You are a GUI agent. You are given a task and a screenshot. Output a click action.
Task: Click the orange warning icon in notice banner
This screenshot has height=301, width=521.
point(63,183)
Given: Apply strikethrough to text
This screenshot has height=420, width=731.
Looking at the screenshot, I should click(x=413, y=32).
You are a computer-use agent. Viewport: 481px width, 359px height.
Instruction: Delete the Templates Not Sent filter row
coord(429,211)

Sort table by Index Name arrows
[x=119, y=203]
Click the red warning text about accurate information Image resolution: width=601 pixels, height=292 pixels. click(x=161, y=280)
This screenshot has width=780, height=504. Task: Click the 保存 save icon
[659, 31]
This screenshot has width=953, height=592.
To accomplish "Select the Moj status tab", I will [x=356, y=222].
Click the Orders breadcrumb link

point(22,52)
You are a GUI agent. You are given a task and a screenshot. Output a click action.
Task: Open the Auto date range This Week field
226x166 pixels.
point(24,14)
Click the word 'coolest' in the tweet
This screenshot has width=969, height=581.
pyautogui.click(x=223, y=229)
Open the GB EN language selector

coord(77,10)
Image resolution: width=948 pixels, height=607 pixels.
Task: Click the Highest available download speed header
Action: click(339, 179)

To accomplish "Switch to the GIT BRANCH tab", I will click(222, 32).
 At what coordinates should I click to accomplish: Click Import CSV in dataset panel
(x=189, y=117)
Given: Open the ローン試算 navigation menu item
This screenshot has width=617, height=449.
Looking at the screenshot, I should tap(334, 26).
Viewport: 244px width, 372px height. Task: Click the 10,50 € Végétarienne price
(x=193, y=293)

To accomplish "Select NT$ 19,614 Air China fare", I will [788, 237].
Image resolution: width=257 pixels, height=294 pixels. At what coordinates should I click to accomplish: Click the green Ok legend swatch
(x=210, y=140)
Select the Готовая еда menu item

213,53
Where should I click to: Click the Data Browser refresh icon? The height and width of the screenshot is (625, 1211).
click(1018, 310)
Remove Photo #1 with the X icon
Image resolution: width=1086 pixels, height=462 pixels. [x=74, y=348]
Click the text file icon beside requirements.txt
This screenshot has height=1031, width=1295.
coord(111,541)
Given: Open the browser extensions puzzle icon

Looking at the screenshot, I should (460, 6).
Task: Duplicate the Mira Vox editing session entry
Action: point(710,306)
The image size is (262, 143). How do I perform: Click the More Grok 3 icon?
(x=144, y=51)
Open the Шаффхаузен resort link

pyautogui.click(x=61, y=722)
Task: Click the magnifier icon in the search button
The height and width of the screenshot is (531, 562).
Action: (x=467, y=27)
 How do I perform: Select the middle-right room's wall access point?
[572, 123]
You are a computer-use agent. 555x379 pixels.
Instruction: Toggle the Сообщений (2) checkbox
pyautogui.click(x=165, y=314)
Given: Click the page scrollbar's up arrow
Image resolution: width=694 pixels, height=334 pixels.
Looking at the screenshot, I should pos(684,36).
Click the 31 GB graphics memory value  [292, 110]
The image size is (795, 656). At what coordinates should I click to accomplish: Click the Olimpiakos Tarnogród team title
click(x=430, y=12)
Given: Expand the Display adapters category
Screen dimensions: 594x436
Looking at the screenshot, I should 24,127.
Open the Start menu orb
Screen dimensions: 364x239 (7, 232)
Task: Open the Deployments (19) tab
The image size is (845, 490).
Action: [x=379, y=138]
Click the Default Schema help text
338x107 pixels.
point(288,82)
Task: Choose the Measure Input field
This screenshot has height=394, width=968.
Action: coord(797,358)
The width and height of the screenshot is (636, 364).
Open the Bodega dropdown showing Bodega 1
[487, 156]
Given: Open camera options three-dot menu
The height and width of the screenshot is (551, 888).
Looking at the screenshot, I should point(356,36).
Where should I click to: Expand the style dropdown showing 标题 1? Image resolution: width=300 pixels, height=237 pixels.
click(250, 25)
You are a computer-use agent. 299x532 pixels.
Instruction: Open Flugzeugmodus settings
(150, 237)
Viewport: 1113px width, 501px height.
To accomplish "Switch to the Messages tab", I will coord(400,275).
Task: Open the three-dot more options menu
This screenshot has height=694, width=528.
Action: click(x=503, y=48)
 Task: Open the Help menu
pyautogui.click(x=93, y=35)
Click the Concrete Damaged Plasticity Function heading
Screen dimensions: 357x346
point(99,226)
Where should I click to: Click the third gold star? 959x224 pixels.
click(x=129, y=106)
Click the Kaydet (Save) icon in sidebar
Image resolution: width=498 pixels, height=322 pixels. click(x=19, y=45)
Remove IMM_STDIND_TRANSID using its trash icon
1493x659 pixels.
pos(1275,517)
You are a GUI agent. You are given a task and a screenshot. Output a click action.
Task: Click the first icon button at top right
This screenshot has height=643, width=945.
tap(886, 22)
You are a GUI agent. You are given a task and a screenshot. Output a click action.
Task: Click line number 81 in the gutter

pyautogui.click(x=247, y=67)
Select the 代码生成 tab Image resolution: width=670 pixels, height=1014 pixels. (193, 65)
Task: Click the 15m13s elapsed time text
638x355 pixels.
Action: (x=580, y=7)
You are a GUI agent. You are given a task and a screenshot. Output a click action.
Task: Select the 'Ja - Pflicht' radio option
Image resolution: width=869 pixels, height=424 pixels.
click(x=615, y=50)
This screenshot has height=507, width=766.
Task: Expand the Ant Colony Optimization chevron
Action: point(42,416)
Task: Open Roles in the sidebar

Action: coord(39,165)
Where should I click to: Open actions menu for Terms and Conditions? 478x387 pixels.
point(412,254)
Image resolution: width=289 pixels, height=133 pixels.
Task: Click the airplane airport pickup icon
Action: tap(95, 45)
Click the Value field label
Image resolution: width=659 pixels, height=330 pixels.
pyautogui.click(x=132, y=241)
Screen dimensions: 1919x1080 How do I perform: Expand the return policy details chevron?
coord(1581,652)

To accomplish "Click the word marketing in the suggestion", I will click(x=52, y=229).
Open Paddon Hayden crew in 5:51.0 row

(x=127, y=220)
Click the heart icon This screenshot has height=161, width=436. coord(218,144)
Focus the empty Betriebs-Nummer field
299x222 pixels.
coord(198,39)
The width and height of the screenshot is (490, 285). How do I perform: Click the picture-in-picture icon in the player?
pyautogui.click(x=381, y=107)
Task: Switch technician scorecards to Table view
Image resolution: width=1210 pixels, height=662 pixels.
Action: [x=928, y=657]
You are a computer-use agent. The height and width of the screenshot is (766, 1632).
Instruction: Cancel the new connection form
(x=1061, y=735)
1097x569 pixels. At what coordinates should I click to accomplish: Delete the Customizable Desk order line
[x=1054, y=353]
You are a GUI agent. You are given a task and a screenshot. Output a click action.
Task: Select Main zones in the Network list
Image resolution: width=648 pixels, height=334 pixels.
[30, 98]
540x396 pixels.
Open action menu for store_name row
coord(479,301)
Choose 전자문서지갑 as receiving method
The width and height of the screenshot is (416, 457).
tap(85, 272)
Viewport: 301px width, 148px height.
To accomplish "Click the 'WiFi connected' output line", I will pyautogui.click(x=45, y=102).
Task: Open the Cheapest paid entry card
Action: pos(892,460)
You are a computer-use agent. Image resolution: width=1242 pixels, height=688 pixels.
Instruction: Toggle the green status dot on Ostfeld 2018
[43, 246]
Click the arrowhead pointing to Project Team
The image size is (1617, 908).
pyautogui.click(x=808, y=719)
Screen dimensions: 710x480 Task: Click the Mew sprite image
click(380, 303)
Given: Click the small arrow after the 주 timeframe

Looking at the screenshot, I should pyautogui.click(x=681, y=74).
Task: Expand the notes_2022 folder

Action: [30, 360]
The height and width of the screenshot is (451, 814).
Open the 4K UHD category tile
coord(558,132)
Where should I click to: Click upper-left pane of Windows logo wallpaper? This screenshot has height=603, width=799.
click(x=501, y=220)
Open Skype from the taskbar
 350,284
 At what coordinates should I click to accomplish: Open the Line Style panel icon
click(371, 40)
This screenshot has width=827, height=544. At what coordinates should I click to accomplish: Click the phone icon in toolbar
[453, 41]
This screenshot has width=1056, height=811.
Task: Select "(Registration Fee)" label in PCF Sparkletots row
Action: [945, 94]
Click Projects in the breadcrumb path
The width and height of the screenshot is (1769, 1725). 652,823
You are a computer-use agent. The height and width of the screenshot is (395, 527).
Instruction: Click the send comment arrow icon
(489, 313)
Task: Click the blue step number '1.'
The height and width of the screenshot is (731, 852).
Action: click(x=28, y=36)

*Exercise description*: From the entries above, copy each line holding "warning".

*Result of the task*:
Task: Click the orange warning icon in notice banner
Click the red warning text about accurate information Image resolution: width=601 pixels, height=292 pixels. click(x=161, y=280)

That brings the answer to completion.